Most days, I sit at the polished ebony table by my window, Leo’s violin case open before me. Cheeky and Tia brought it to me weeks ago, and I like to look at the sheet music inside. He had written many other songs, just as his own mother had. I had even heard him play them from time to time, never knowing they were his own. But when I hold the sheet music and close my eyes . . . sometimes I swear I can still hear the sound of his violin.

I am listening to it when a knock at the door shakes the notes out of my head. Is it lunch already? I have half a mind to ignore whoever is there, but the last time I did, Theodora barged in anyway. My friends are determined to keep after me—though in recent weeks, their constant company has eased into more manageable visits at mealtimes, and instead of trying to get me to come out of my room, they mostly just make sure I’m eating.

Still, I am annoyed at the interruption. Tucking the music back in the case, I stomp across the room and swing the door open. The sudden brightness of the hall makes me wince. Maman is there, her hand raised to knock again. Papa is just behind her, with my brother pushing his chair. And when Maman wraps me up in a tight hug, I realize how long it’s been since I’ve seen my family.

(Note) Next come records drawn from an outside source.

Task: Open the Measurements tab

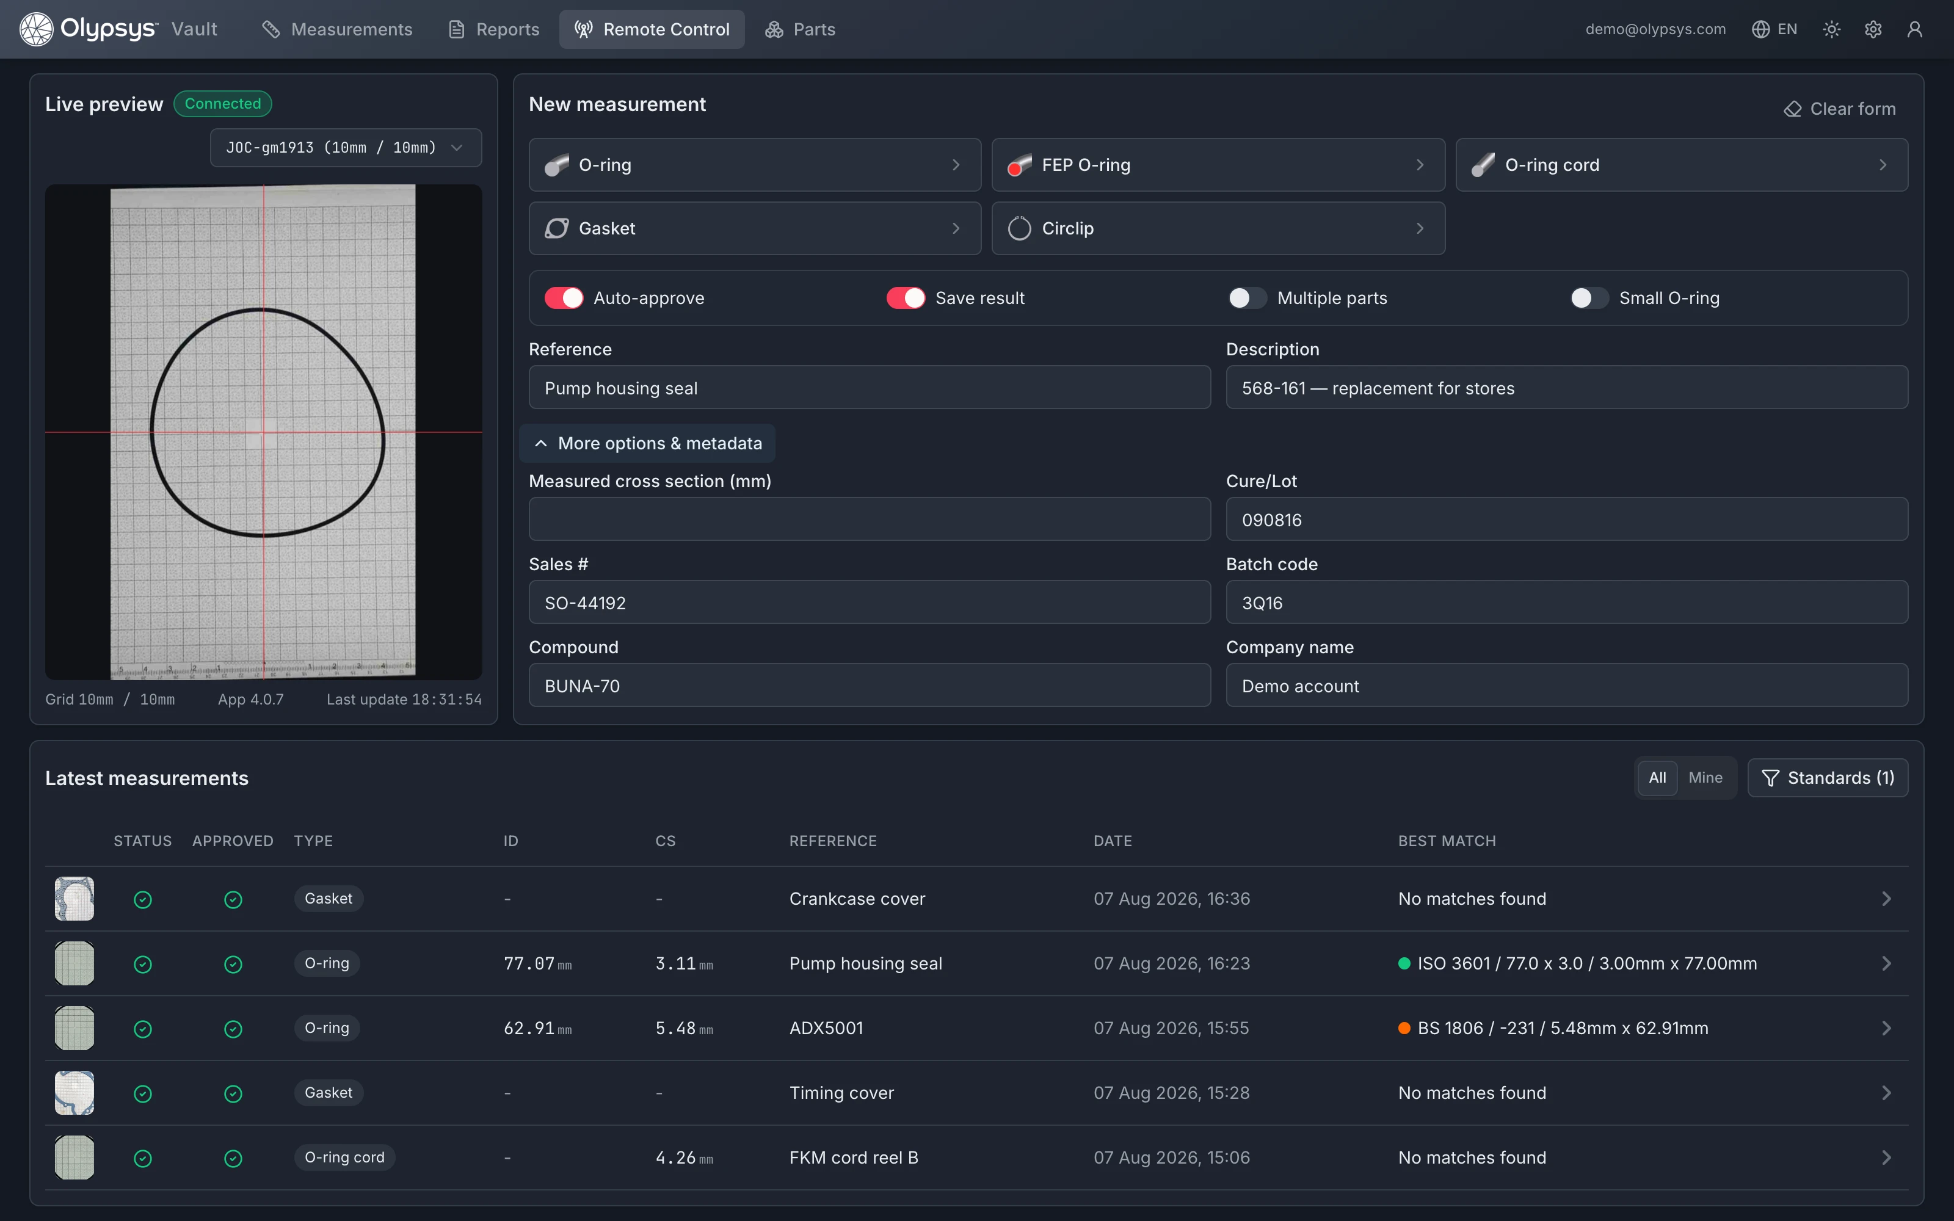Action: pyautogui.click(x=337, y=29)
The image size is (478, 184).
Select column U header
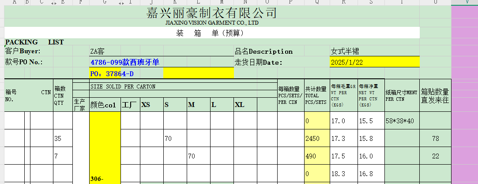pyautogui.click(x=436, y=3)
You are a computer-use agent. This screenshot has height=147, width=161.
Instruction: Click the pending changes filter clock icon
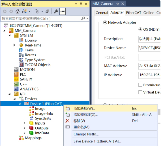[x=37, y=11]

After a moment, I lean into her embrace. Then I reach over her shoulder to hold Papa’s hand. But Akra doesn’t so much as look at me—still under orders. “Come in,” I say, suddenly sheepish. Stepping back, I lead them all through the door. “Please.”

“You promised to write,” Maman says pointedly, peering around the room at the rumpled bed, the half-filled cups, the clothes scattered across the floor

“I’m sorry,” I say. “I’ve been busy.”

“I can tell.” She starts to pick things up, and it makes me feel like a child again. I turn to the bed, straightening my rumpled sheets, but it feels like I’m moving through molasses. Then I feel a gentle hand on my arm. “Let me take care of it,” Maman says, drawing me back to my chair. As I sit, she opens the shutters. Daylight spills in, brighter than a soul. “Sometimes it’s hard to realize how deep the shadows have gotten until someone else points them out.”

“We’re worried about you,” Papa says as Maman returns to her cleaning. Despite the slurred sounds of his speech, I have spent enough time listening to him to know what he is saying. “Have you been taking your elixir?”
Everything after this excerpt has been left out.